▸ Your goal
Word for word, reproduce each of the entries.

***** Supplied information *****

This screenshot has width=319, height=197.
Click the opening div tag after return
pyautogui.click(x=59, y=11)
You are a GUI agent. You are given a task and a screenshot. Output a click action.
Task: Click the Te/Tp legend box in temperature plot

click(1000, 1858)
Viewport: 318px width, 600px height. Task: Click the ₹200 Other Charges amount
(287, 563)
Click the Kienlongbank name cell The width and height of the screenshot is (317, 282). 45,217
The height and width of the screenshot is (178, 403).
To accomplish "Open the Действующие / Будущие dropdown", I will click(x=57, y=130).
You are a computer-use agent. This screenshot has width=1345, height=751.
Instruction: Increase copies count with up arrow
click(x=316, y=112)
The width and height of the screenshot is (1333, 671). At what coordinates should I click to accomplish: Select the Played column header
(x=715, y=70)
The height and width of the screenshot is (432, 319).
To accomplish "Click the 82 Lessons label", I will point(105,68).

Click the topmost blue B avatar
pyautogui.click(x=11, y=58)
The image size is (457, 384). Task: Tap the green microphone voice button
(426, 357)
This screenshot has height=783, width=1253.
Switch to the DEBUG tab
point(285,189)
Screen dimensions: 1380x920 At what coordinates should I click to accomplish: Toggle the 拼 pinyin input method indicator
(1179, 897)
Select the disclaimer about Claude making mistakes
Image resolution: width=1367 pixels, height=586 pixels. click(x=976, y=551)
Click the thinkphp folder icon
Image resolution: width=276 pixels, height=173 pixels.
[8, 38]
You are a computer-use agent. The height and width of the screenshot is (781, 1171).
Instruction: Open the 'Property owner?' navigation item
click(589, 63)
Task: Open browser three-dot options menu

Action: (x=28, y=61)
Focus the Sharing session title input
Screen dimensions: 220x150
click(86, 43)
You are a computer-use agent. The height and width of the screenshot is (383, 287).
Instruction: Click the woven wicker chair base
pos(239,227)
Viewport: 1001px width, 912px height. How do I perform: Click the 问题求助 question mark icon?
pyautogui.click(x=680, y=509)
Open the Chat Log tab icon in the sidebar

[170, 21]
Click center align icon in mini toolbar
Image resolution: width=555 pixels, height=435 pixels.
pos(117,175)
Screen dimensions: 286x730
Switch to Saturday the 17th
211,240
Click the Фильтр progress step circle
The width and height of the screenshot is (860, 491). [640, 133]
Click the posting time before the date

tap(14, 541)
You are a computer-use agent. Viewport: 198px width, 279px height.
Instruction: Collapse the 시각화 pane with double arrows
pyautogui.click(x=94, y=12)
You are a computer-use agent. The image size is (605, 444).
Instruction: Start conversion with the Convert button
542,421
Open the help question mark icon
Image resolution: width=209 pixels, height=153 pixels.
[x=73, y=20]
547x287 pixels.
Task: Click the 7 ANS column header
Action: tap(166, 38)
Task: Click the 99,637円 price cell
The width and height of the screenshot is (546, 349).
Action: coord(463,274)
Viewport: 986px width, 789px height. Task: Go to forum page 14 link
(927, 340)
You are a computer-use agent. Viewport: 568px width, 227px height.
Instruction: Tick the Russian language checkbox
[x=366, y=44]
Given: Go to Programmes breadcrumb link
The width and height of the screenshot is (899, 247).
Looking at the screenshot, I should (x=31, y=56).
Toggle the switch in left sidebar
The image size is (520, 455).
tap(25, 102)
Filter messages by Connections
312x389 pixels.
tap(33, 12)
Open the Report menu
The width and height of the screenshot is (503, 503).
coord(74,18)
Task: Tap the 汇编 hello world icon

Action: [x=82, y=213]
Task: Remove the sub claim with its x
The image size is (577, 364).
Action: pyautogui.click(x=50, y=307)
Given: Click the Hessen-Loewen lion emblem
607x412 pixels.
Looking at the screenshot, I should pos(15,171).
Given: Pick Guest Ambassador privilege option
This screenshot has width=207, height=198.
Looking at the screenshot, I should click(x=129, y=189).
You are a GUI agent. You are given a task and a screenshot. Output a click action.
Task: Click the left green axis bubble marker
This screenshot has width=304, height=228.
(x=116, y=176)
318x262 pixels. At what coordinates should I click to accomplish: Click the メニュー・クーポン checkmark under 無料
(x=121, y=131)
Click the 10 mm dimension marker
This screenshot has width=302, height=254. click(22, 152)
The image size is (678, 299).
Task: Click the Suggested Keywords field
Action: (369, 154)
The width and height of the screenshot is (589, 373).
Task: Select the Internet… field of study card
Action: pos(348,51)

*****

▸ Written solution
This screenshot has width=319, height=197.
Click the opening div tag after return
pyautogui.click(x=59, y=11)
You are a GUI agent. You are given a task and a screenshot. Output a click action.
Task: Click the Te/Tp legend box in temperature plot

click(1000, 1858)
Viewport: 318px width, 600px height. Task: Click the ₹200 Other Charges amount
(287, 563)
Click the Kienlongbank name cell The width and height of the screenshot is (317, 282). 45,217
The height and width of the screenshot is (178, 403).
To accomplish "Open the Действующие / Будущие dropdown", I will click(x=57, y=130).
You are a computer-use agent. This screenshot has width=1345, height=751.
Instruction: Increase copies count with up arrow
click(x=316, y=112)
The width and height of the screenshot is (1333, 671). At what coordinates should I click to accomplish: Select the Played column header
(x=715, y=70)
The height and width of the screenshot is (432, 319).
To accomplish "Click the 82 Lessons label", I will point(105,68).

Click the topmost blue B avatar
pyautogui.click(x=11, y=58)
The image size is (457, 384). Task: Tap the green microphone voice button
(426, 357)
This screenshot has height=783, width=1253.
Switch to the DEBUG tab
point(285,189)
Screen dimensions: 1380x920 At what coordinates should I click to accomplish: Toggle the 拼 pinyin input method indicator
(1179, 897)
Select the disclaimer about Claude making mistakes
Image resolution: width=1367 pixels, height=586 pixels. click(x=976, y=551)
Click the thinkphp folder icon
Image resolution: width=276 pixels, height=173 pixels.
[8, 38]
You are a computer-use agent. The height and width of the screenshot is (781, 1171).
Instruction: Open the 'Property owner?' navigation item
click(589, 63)
Task: Open browser three-dot options menu

Action: (x=28, y=61)
Focus the Sharing session title input
Screen dimensions: 220x150
click(86, 43)
You are a computer-use agent. The height and width of the screenshot is (383, 287).
Instruction: Click the woven wicker chair base
pos(239,227)
Viewport: 1001px width, 912px height. How do I perform: Click the 问题求助 question mark icon?
pyautogui.click(x=680, y=509)
Open the Chat Log tab icon in the sidebar

[170, 21]
Click center align icon in mini toolbar
Image resolution: width=555 pixels, height=435 pixels.
pos(117,175)
Screen dimensions: 286x730
Switch to Saturday the 17th
211,240
Click the Фильтр progress step circle
The width and height of the screenshot is (860, 491). [640, 133]
Click the posting time before the date

tap(14, 541)
You are a computer-use agent. Viewport: 198px width, 279px height.
Instruction: Collapse the 시각화 pane with double arrows
pyautogui.click(x=94, y=12)
You are a computer-use agent. The image size is (605, 444).
Instruction: Start conversion with the Convert button
542,421
Open the help question mark icon
Image resolution: width=209 pixels, height=153 pixels.
[x=73, y=20]
547x287 pixels.
Task: Click the 7 ANS column header
Action: tap(166, 38)
Task: Click the 99,637円 price cell
The width and height of the screenshot is (546, 349).
Action: coord(463,274)
Viewport: 986px width, 789px height. Task: Go to forum page 14 link
(927, 340)
You are a computer-use agent. Viewport: 568px width, 227px height.
Instruction: Tick the Russian language checkbox
[x=366, y=44]
Given: Go to Programmes breadcrumb link
The width and height of the screenshot is (899, 247).
Looking at the screenshot, I should (x=31, y=56).
Toggle the switch in left sidebar
The image size is (520, 455).
tap(25, 102)
Filter messages by Connections
312x389 pixels.
tap(33, 12)
Open the Report menu
The width and height of the screenshot is (503, 503).
coord(74,18)
Task: Tap the 汇编 hello world icon

Action: [x=82, y=213]
Task: Remove the sub claim with its x
The image size is (577, 364).
Action: pyautogui.click(x=50, y=307)
Given: Click the Hessen-Loewen lion emblem
607x412 pixels.
Looking at the screenshot, I should pos(15,171).
Given: Pick Guest Ambassador privilege option
This screenshot has width=207, height=198.
Looking at the screenshot, I should click(x=129, y=189).
You are a GUI agent. You are given a task and a screenshot. Output a click action.
Task: Click the left green axis bubble marker
This screenshot has width=304, height=228.
(x=116, y=176)
318x262 pixels. At what coordinates should I click to accomplish: Click the メニュー・クーポン checkmark under 無料
(x=121, y=131)
Click the 10 mm dimension marker
This screenshot has width=302, height=254. click(22, 152)
The image size is (678, 299).
Task: Click the Suggested Keywords field
Action: (369, 154)
The width and height of the screenshot is (589, 373).
Task: Select the Internet… field of study card
Action: pos(348,51)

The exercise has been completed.